- Problem details -
Filter the listing below, keeping every line that holds "agent".

═══ Records provided

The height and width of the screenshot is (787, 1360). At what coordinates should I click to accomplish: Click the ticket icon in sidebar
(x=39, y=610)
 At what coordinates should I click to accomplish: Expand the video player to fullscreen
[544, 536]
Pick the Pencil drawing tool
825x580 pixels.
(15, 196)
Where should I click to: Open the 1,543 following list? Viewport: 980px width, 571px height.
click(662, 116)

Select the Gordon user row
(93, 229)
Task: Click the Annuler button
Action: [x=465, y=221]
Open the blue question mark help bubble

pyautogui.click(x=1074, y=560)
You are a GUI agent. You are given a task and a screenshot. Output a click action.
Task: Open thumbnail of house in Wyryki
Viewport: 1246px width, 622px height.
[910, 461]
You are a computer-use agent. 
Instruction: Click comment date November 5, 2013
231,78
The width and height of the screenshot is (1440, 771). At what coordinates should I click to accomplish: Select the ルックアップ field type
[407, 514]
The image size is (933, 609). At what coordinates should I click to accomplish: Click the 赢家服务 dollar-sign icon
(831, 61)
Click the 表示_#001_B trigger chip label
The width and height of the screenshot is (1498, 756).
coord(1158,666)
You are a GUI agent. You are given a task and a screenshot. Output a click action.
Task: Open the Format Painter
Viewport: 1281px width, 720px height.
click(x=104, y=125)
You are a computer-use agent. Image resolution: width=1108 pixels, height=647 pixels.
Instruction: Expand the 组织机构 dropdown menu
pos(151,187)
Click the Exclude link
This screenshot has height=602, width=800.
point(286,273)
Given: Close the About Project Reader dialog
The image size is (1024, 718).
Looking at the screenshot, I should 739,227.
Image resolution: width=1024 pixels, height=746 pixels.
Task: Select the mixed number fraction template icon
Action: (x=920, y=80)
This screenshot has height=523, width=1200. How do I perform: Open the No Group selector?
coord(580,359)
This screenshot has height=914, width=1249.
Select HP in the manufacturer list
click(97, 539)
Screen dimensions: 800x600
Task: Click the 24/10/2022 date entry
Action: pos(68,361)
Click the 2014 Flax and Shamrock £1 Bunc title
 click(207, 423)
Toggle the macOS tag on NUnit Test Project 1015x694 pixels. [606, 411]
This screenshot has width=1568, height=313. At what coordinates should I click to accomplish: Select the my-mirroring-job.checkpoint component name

══════

- Output below -
You are a GUI agent. You are given a task and a screenshot. Output a click action.
You are a computer-use agent. 
You are a GUI agent. You are given a task and a screenshot. Output a click action.
You are a computer-use agent. Image resolution: width=1108 pixels, height=647 pixels.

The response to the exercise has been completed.